Inspiration is one of those gifts that pays forward. Someone who truly influenced me from an early age is in the spotlight – literally – every weekend now and is inspiring me all over again.

BBC Strictly Come Dancing star Angela Rippon is a patron of The Mare and Foal Sanctuary. She’s billed by the show as ‘an award-winning journalist, TV presenter, news reader, and author who’s proving anything’s possible in your 70s’. Angela’s television career began in the same year that I was born. I watched her presenting the news throughout my childhood and remember hearing my uncles marvelling at her high kicks during her famous guest appearance on the 1976 Morecombe and Wise Christmas Show.

There were very few other women on television at that time in roles that showcased their intelligence and gravitas. As a child with a visible difference and speech disability I didn’t want to be a news reader, but Angela’s pioneering spirit helped me believe that I could become a journalist or researcher.

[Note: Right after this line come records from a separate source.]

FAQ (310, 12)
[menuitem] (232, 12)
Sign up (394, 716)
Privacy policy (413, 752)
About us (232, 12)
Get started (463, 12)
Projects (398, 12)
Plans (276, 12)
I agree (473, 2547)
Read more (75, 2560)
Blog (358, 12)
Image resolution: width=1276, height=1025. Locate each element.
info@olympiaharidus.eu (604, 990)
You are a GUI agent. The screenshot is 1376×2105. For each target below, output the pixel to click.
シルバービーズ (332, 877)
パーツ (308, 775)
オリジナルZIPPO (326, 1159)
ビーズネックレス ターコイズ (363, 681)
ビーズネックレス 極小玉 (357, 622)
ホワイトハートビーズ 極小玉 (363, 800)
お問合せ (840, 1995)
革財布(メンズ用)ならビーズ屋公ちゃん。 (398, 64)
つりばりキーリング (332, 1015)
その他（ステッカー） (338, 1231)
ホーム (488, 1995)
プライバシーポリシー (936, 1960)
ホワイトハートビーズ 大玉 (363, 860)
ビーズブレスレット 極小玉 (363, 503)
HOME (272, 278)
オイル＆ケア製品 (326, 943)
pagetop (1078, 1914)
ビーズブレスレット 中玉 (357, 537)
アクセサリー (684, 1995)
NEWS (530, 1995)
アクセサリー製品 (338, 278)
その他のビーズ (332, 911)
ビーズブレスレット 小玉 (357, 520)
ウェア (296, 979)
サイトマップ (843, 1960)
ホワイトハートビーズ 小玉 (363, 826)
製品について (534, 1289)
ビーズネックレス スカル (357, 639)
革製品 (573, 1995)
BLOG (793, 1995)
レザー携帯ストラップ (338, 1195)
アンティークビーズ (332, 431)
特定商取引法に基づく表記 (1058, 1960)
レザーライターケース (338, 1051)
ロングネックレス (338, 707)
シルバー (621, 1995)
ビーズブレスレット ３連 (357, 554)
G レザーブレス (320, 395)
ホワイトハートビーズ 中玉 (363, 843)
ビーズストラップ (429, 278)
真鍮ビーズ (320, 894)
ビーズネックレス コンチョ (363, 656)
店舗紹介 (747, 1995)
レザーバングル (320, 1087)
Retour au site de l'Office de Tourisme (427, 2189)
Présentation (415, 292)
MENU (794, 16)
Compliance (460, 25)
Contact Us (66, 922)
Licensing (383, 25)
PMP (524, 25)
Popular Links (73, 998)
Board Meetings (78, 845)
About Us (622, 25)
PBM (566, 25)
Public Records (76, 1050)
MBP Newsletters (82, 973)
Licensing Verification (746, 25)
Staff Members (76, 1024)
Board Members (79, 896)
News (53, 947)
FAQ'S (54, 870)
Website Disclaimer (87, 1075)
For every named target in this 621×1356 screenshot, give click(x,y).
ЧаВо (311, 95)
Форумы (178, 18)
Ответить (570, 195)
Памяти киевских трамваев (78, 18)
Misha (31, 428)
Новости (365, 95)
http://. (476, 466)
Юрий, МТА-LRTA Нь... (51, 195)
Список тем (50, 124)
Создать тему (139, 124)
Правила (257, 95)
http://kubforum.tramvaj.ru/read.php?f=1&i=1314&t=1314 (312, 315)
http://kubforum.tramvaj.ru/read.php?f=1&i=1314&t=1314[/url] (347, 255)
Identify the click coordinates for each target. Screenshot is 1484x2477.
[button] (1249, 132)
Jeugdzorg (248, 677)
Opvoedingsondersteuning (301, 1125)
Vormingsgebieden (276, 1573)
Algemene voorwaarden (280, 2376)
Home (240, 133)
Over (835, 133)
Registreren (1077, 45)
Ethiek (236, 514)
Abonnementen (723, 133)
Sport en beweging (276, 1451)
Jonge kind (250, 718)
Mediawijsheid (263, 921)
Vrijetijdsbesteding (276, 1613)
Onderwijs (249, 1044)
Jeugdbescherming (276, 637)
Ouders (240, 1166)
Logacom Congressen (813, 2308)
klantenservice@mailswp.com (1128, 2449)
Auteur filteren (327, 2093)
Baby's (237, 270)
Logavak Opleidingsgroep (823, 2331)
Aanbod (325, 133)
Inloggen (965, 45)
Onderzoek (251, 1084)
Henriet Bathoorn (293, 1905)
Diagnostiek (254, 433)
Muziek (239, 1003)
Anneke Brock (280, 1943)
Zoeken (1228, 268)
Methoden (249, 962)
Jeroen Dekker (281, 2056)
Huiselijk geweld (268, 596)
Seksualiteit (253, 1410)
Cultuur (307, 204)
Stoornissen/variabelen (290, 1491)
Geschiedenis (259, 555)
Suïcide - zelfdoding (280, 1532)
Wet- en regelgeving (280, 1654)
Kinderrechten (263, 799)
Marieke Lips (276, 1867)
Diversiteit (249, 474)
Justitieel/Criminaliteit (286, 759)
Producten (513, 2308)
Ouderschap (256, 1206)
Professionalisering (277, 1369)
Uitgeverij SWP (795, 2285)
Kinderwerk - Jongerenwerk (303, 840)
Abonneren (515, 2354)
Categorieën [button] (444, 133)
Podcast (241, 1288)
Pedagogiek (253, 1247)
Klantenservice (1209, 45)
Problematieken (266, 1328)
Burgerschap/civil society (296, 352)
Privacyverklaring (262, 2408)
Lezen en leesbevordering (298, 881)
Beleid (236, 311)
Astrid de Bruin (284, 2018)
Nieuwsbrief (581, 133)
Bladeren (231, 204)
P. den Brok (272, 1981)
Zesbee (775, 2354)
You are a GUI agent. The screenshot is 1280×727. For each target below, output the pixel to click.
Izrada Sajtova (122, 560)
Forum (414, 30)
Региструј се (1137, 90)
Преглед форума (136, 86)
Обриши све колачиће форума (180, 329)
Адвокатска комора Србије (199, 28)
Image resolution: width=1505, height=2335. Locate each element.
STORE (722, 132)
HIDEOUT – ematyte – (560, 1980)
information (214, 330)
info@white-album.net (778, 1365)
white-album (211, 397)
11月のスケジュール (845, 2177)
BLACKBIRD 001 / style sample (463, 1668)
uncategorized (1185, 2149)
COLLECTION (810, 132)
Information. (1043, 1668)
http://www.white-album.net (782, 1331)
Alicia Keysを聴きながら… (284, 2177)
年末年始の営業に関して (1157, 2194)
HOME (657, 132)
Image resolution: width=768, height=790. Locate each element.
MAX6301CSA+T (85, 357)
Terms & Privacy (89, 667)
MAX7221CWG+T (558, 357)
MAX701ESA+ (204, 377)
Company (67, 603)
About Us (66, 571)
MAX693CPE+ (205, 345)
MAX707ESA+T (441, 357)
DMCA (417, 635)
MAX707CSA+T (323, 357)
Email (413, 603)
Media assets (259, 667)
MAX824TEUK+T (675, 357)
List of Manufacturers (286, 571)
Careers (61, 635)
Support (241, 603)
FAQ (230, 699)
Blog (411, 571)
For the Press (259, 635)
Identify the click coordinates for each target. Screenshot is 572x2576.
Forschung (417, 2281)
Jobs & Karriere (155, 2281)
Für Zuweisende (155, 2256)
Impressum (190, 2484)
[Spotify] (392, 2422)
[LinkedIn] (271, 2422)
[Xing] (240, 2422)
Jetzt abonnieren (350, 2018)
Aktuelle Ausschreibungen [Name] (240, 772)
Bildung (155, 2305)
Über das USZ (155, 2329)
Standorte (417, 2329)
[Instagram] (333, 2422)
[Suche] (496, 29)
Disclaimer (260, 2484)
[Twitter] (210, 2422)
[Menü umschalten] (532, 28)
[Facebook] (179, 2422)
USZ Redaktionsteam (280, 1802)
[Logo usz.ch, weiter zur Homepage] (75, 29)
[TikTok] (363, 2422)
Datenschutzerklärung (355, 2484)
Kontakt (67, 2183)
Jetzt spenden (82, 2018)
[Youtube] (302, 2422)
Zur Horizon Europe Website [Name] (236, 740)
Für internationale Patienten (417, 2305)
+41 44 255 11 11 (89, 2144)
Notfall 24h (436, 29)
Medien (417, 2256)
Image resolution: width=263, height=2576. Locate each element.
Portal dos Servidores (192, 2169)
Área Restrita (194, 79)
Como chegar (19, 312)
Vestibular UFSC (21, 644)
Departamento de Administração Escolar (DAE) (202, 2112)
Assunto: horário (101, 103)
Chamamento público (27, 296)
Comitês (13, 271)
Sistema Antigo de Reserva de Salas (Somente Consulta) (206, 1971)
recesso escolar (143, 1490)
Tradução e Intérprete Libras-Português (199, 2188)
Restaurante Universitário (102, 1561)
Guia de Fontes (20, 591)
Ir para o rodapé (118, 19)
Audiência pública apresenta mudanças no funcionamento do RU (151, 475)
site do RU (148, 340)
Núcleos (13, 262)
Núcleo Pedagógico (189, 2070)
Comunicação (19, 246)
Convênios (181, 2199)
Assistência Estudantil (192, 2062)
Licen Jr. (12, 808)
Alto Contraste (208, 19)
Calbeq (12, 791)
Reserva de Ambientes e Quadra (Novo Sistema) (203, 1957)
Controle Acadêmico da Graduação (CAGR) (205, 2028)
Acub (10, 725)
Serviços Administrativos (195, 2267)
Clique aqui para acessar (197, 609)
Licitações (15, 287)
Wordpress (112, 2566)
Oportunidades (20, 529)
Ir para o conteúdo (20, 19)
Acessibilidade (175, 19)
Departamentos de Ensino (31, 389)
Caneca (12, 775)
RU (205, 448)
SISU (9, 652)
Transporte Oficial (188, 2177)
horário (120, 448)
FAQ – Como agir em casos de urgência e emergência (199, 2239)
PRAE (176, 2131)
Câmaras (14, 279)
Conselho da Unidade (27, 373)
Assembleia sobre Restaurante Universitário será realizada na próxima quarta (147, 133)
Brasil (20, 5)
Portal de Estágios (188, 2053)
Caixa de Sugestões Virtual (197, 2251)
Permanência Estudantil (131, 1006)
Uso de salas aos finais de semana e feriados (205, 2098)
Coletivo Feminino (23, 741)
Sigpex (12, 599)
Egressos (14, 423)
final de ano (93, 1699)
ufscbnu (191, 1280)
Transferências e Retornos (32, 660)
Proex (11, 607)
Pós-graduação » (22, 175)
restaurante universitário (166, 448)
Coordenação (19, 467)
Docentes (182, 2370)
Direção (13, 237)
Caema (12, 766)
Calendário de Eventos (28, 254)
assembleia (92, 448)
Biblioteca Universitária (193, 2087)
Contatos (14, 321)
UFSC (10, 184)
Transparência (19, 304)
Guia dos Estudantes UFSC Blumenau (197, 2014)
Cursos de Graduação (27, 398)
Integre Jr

Angela fought to prove that strong women deserve to be taken seriously and given opportunities in high profile careers. She remains an inspiration to me to keep going. Her example to us all, as an older woman who remains at the top of her game, reminds me it’s OK to stay visible doing serious work and to show dignity, professionalism and good humour while doing it.

Angela’s career began in the West Country and earlier this week I attended the West Country Women Awards Finalists Announcement, in a room absolutely packed with inspirational businesswomen. They were award category sponsors or had made it through a very competitive nomination process to reach the final in this most friendly and supportive awards competition. I’m delighted to share that I was announced as a finalist in the Inspirational Leader category, having previously won in the Devon Women in Business Awards.

Without pioneering female role models like Angela Rippon putting their best feet forward in such fiercely competitive industries, would women like me have had the confidence and ambition to step up and take the lead?

As much as I would love to see her, I hope that Angela won’t be able to make the West Country Women Awards ceremony on December the 1st. I hope instead she’ll be limbering up in dress rehearsals for the glittering semi-finals of Strictly. But as I step out in my own sparkly evening gown on the night, I’ll look forward to channelling my inner Angela and celebrating the wonderful achievements of all inspirational West Country Women.